As Congress returns to its normal business after the August recess, the Senate Appropriations Committee has started marking up its FY 2012 spending bills. This week, it will debate the Defense Appropriations bill, legislation that lawmakers are traditionally hesitant to subject to serious scrutiny. ATR, NTU, CCAGW and TPA, representing millions of concerned taxpayers, urged Senate appropriators to reverse this trend and demonstrate restraint in defense spending. From the letter sent today:

We write to urge you to demonstrate strong fiscal restraint in the 2012 Defense Appropriations bill. In the recent debt limit deal, both parties agreed ending government overspending must be the first priority in confronting the nation’s debt crisis. The country cannot afford to continue wasteful spending in its most important endeavor—the nation’s security—when a lean and efficient defense is more necessary than ever.  

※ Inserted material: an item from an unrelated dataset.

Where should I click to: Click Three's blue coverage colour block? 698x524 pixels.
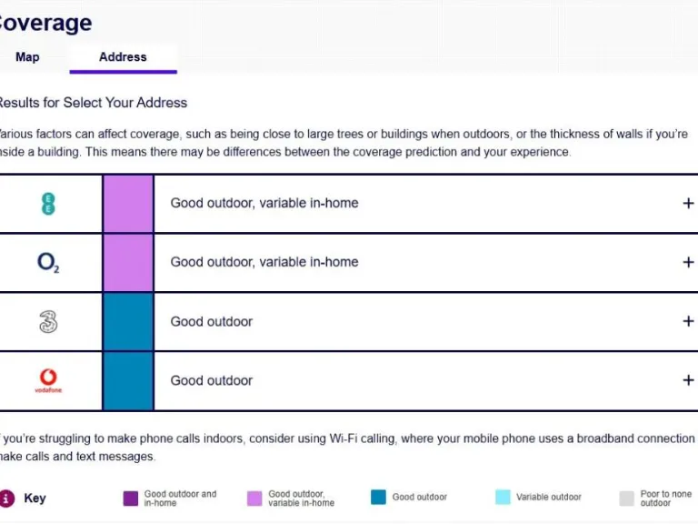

One particular account of concern is that for the Medium Extended Air Defense System (MEADS), an antiquated missile system that has been outpaced by improvements to the Patriot missile defense system. Development for MEADS is governed by a multinational agreement between the United States, Germany and Italy. However, the Pentagon has already admitted it has no intention of procuring the system and both European nations are pursuing other options as well. There is little reason, therefore, to continue to waste taxpayer dollars on developing a system that will never be put to military use.

Ideally, the Senate Defense Appropriations bill would demonstrate the same commitment to prudence as your colleagues’ Authorization bill. The Senate Armed Services Committee rescinded all funding for MEADS in their Authorization bill, signaling an earnest effort to restore restraint to federal budget practices.